Walk us through the process behind The Medium is the Message: Answering Machine. How did you come up with the idea, and where did you find the answering machine? Did finding the machine inspire the show, or vice versa?

Erin Plew: In the process of gathering props for an indie film I worked on in Appalachia last fall [The Evening Hour], I found this amazing wood paneled answering machine. I was surprised when I plugged it in that the cassettes still had the recordings of the machine’s former owners. Having no time to listen to it in the whirlwind of working on that movie, I was excited to show it to David when I got back to Nashville.

We rewound and listened and couldn’t believe the beautiful and poignant—and sometimes funny—stories these recordings told. You really start to empathize with the mother, Barbara. The sadness in her voice is palpable as she speaks to concerned friends and family members and arranges hospice care for her dying husband. When the son starts calling in, desperately trying to get through to get some nutrients and a trip to the RadioShack, it’s a little unsettling at first. But it becomes almost a farce as his persistent calls continue to be ignored. As listeners, we had to reconcile our perception of the family’s grief with this series of obsessive, repetitive rants that sounded not unlike a stand-up comedian’s monologue.

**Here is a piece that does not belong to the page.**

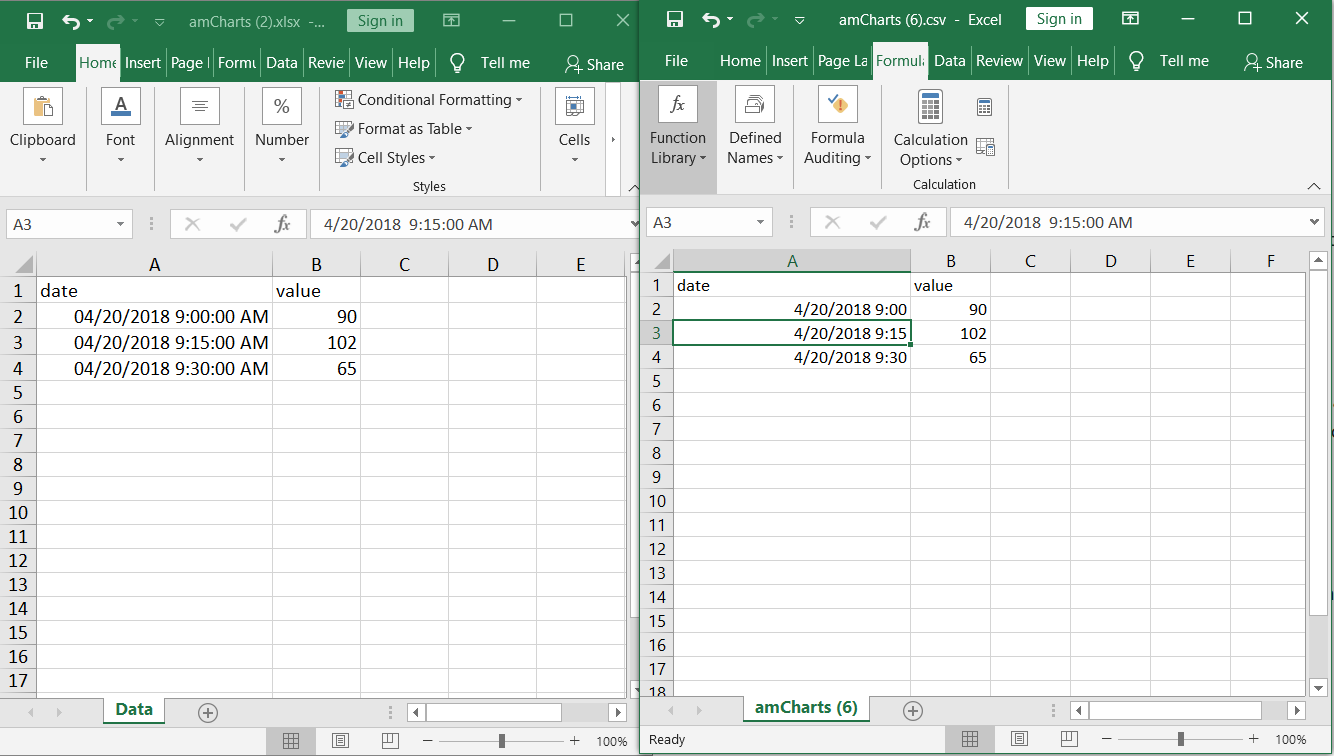Click the Insert Function (fx) icon
The height and width of the screenshot is (756, 1334).
[x=678, y=103]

We loved the story and began throwing out ideas of how best to present it. A lot of those ideas seemed to take away from the story and its characters, and we ultimately decided to create [Barbara’s space] as we saw it—based on what the recording tells us about the characters. We surmised that the original voicemails were probably left in the late ’90s or early 2000s, so everything in the space is from that time period and before. Found family photos can be seen on the walls, in frames and in a family photo album on the coffee table, providing a further glimpse into what kind of people this family could be. The more you listen, the more you feel like you know them and pick up on subtleties that you hadn’t previously noticed. We really enjoyed getting to know this family through this artifact they left behind and took special care to respect the kind of people they may have been and the space they could have inhabited.

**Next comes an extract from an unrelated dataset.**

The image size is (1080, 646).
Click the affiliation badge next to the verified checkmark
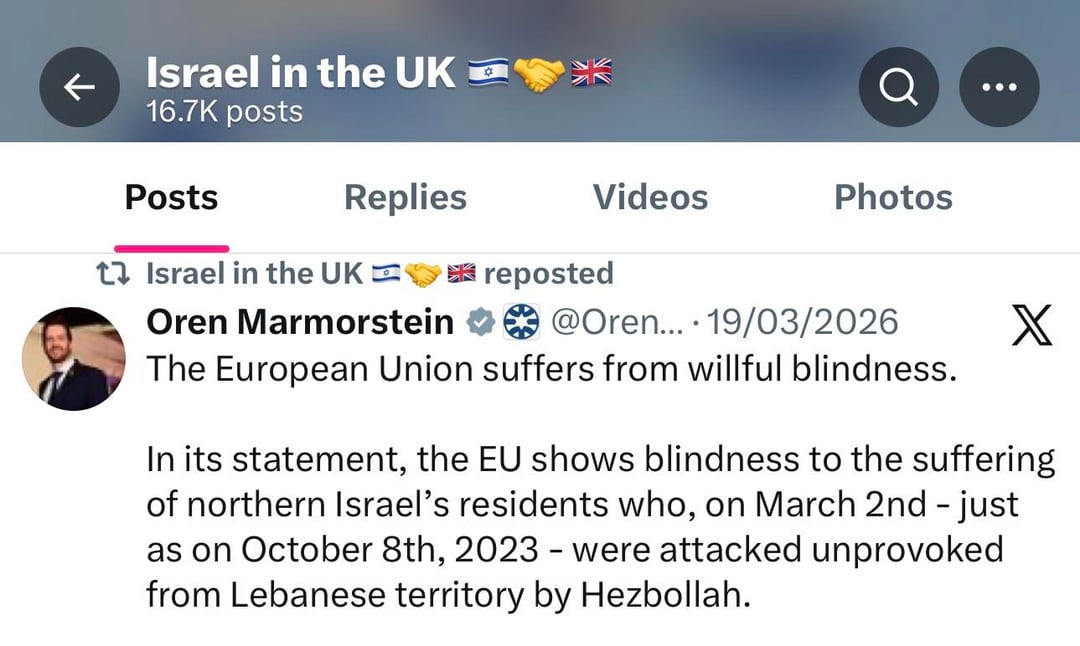(x=520, y=322)
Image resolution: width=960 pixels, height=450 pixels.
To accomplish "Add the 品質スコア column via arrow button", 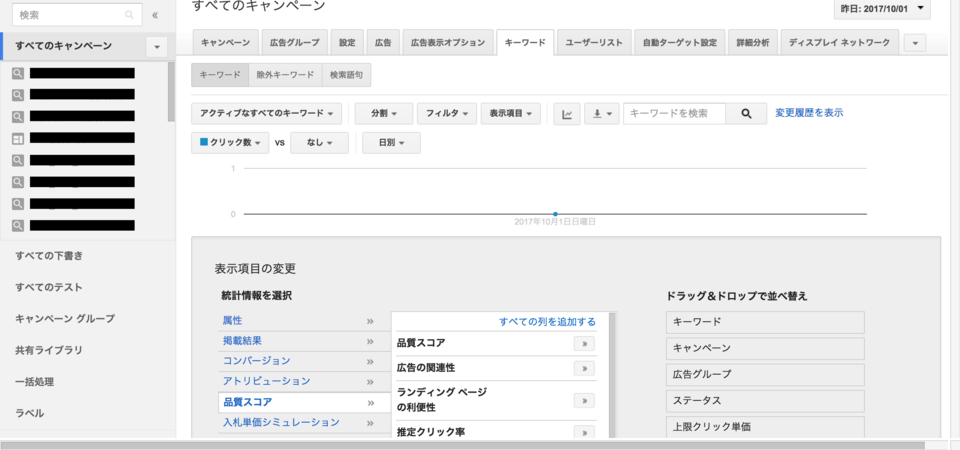I will tap(582, 343).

The show flyer for The Medium reads, “There is a universal pathos to the messages related to this family’s arrangements for hospice care and offers of assistance and condolence.” What did the messages teach you about family and grief?

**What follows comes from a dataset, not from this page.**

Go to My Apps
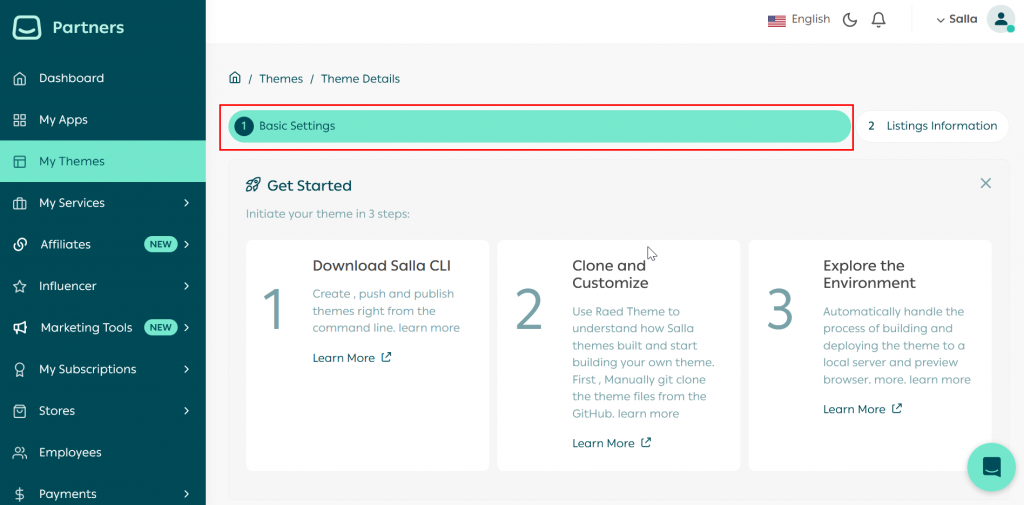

Plew: Another’s grief is almost impossible to completely understand. We all experience it in profoundly varying ways that are as unique as each of us. Sometimes the only thing we can do is to reach out to those we love going through personal tragedies, but our words often sound trite and shallow in comparison to the enormity of what the grieving person is experiencing. It’s interesting to hear those close with the family on the answering machine attempt to convey their sympathy and put these feelings into words. Alternatively, the way in which the social workers and the VA talk to the family seems sometimes flippant as they leave messages about end-of-life plans. It’s strange to feel as if you almost embody Barbara’s person by sitting on her couch, surrounded by her belongings, casually listening to the alternating messages. I think creating her space around the viewer takes away some of the inherent voyeurism and replaces it with a bit more of an understanding and empathy for what she must be going through.

 

Crappy Magic’s next project, a collaboration with Bridget Bailey tentatively titled The Commission to Rescue Abandoned Middle School Ceramics Projects, will open July 6 at The Packing Plant’s Crappy Magic Showroom.